Match with latitude and logitude data
# Load the maps package
library(rnaturalearth)
library(rnaturalearthdata)
library(sf)
# Get country data
countries <- ne_countries(scale = "medium", returnclass = "sf")

# Extract country centroids (latitude and longitude)
country_centroids <- st_centroid(countries)
Warning: st_centroid assumes attributes are constant over geometries
centroid_coords <- st_coordinates(country_centroids)

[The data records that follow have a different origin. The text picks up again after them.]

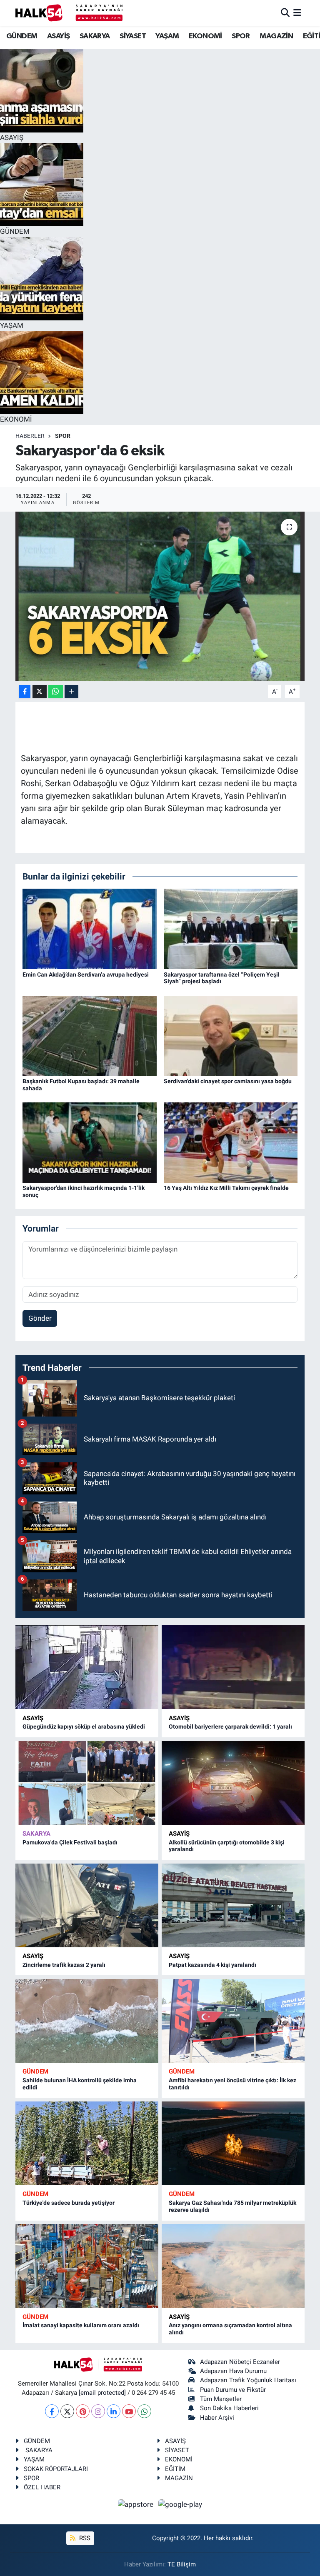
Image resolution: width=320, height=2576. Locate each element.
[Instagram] (98, 2411)
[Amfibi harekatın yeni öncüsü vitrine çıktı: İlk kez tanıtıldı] (233, 2021)
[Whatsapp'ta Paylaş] (55, 692)
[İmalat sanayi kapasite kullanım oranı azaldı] (86, 2266)
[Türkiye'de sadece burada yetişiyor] (86, 2143)
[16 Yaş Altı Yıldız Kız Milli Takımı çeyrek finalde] (231, 1142)
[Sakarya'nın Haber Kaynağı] (68, 13)
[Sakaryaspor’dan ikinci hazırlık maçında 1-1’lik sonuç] (89, 1142)
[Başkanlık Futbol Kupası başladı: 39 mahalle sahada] (89, 1035)
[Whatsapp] (144, 2411)
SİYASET (133, 36)
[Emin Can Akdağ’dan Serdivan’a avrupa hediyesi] (89, 928)
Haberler (30, 435)
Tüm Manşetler (221, 2399)
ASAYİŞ (58, 36)
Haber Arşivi (217, 2417)
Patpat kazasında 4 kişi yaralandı (212, 1964)
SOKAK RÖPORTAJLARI (56, 2469)
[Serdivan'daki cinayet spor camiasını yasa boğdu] (231, 1035)
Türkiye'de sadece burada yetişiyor (68, 2202)
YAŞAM (167, 36)
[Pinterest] (83, 2411)
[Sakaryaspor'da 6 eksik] (160, 596)
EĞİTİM (175, 2469)
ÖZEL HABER (42, 2487)
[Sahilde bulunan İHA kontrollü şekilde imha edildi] (86, 2021)
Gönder (40, 1318)
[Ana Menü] (297, 12)
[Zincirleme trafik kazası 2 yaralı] (86, 1905)
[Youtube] (129, 2411)
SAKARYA (95, 36)
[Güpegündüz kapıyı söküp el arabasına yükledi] (86, 1667)
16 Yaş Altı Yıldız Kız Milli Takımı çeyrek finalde (226, 1187)
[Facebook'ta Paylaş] (24, 692)
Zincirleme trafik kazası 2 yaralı (63, 1964)
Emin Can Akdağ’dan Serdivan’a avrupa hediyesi (85, 974)
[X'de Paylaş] (39, 692)
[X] (67, 2411)
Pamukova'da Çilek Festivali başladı (70, 1842)
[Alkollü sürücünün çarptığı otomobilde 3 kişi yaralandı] (233, 1783)
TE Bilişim (182, 2564)
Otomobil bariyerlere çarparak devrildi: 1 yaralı (230, 1726)
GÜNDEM (21, 36)
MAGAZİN (276, 36)
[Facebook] (52, 2411)
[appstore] (136, 2504)
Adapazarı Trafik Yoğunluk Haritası (248, 2380)
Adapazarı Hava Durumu (233, 2371)
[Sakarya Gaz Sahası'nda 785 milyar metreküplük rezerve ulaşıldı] (233, 2143)
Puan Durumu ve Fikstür (233, 2390)
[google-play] (180, 2504)
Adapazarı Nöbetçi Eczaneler (240, 2362)
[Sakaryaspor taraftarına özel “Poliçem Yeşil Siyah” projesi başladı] (231, 928)
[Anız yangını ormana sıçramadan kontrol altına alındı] (233, 2266)
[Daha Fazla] (71, 692)
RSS (84, 2538)
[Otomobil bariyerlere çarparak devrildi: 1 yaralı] (233, 1667)
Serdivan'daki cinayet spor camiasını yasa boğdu (228, 1081)
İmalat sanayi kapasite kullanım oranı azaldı (80, 2325)
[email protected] (102, 2392)
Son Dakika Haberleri (229, 2408)
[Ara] (285, 12)
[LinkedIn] (113, 2411)
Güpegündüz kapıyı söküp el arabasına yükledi (83, 1726)
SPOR (241, 36)
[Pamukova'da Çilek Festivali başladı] (86, 1783)
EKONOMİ (205, 36)
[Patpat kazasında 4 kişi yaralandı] (233, 1905)
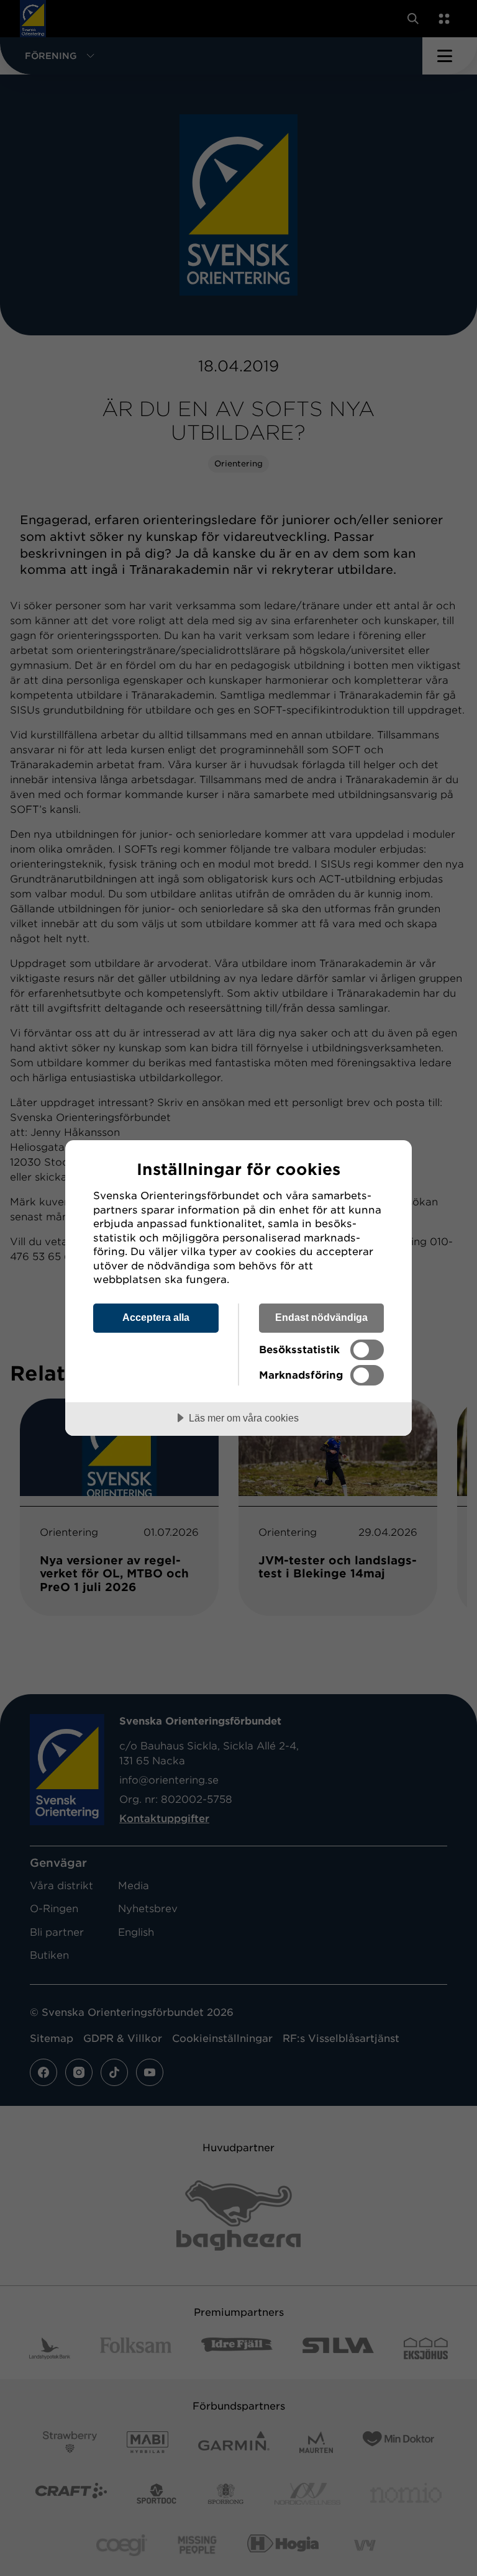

# Add centroid coordinates to the country data
countries$longitude <- centroid_coords[, 1]
countries$latitude <- centroid_coords[, 2]
# Rename the variable
countries <- countries %>%
  rename(country = name_long)

# Extract relevant columns (country name, longitude, latitude)
country_lat_long <- countries[, c("country", "longitude", "latitude", "economy", "income_grp")]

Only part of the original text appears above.